Based on the analysis of the function, the following statements are true:

• The maximum height of the football is $36.5$ feet.
• The time at which the football reaches its maximum height is $2.34375$ seconds.
• The initial velocity of the football is $75$ feet per second.
• The acceleration due to gravity is $-16$ feet per second squared.
• The function $h(t) = 6 + 75t - 16t^2$ represents the height of the football in feet $t$ seconds after it is thrown.

Conclusion

In conclusion, the function $h(t) = 6 + 75t - 16t^2$ represents the height of the football in feet $t$ seconds after it is thrown.
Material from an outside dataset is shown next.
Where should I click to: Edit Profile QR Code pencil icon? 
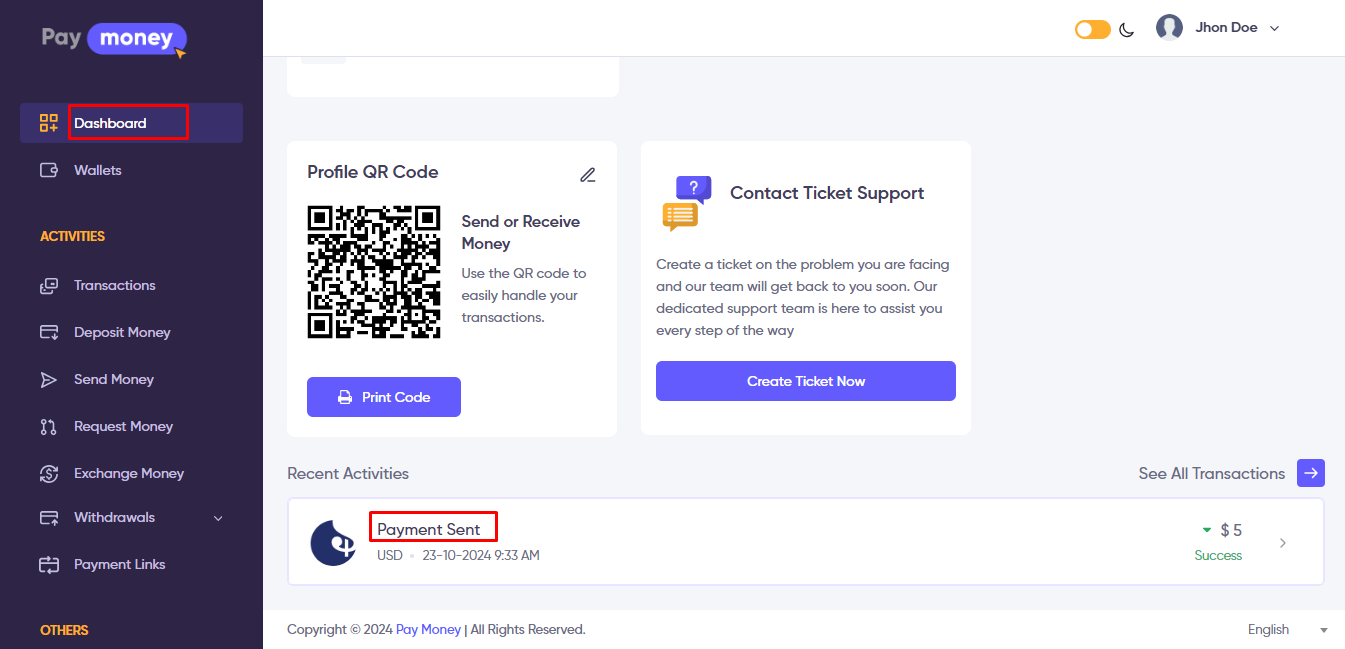[588, 174]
The function has a maximum height of $36.5$ feet, which occurs at $2.34375$ seconds. The initial velocity of the football is $75$ feet per second, and the acceleration due to gravity is $-16$ feet per second squared.

Introduction

In our previous article, we explored the function $h(t) = 6 + 75t - 16t^2$, which represents the height of the football in feet $t$ seconds after it is thrown. We analyzed the function to determine its key characteristics and identified the true statements about this situation. In this article, we will answer some frequently asked questions about the function and the situation.

Q&A

Q: What is the maximum height of the football?

A: The maximum height of the football is $36.5$ feet.
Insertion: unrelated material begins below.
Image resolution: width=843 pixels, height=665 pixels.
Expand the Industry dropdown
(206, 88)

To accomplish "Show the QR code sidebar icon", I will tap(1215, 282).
Q: At what time does the football reach its maximum height?

A: The football reaches its maximum height at $2.34375$ seconds.
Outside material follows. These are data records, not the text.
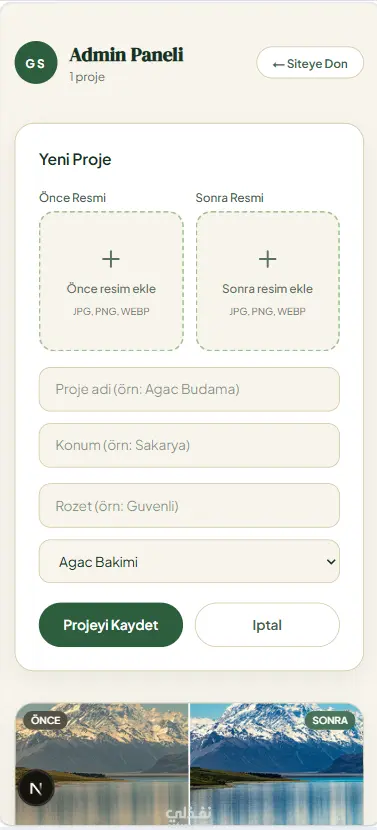Open the Agac Bakimi dropdown arrow
377x830 pixels.
point(331,562)
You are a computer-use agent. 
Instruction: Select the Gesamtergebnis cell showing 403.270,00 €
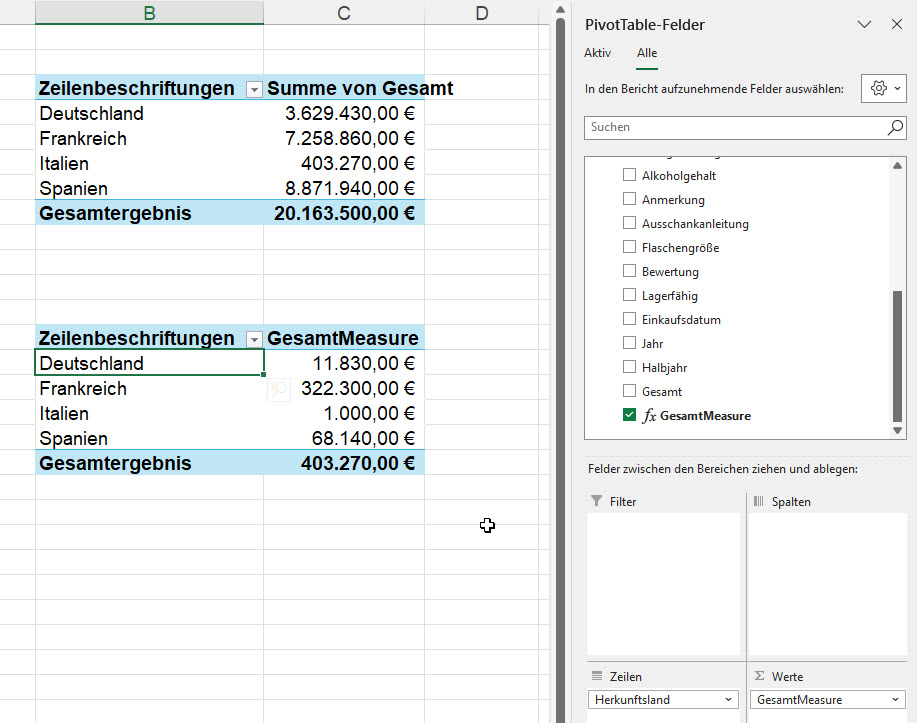point(344,463)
Q: What is the initial velocity of the football?

A: The initial velocity of the football is $75$ feet per second.

Q: What is the acceleration due to gravity?

A: The acceleration due to gravity is $-16$ feet per second squared.

Q: How can we determine the time at which the football hits the ground?

A: To determine the time at which the football hits the ground, we need to set the height function equal to zero and solve for $t$. This will give us the time at which the football hits the ground.

Q: What is the time at which the football hits the ground?

A: To determine the time at which the football hits the ground, we need to solve the equation $6 + 75t - 16t^2 = 0$. This is a quadratic equation, and we can solve it using the quadratic formula.

Q: How can we solve the quadratic equation $6 + 75t - 16t^2 = 0$?

A: We can solve the quadratic equation $6 + 75t - 16t^2 = 0$ using the quadratic formula. The quadratic formula is given by:

$$t = \frac{-b \pm \sqrt{b^2 - 4ac}}{2a}$$

In this case, $a = -16$, $b = 75$, and $c = 6$. Plugging these values into the quadratic formula, we get:

$$t = \frac{-75 \pm \sqrt{75^2 - 4(-16)(6)}}{2(-16)}$$

Simplifying the expression, we get:

$$t = \frac{-75 \pm \sqrt{5625 + 384}}{-32}$$

$$t = \frac{-75 \pm \sqrt{6009}}{-32}$$

$$t = \frac{-75 \pm 77.5}{-32}$$

Solving for $t$, we get two possible values:

$$t = \frac{-75 + 77.5}{-32} = \frac{2.5}{-32} = -0.078125$$

$$t = \frac{-75 - 77.5}{-32} = \frac{-152.5}{-32} = 4.765625$$

Since time cannot be negative, we discard the negative solution and keep the positive solution.

Q: What is the time at which the football hits the ground?

A: The time at which the football hits the ground is $4.765625$ seconds.

Conclusion

In conclusion, we have answered some frequently asked questions about the function $h(t) = 6 + 75t - 16t^2$ and the situation. We have determined the maximum height of the football, the time at which the football reaches its maximum height, the initial velocity of the football, the acceleration due to gravity, and the time at which the football hits the ground.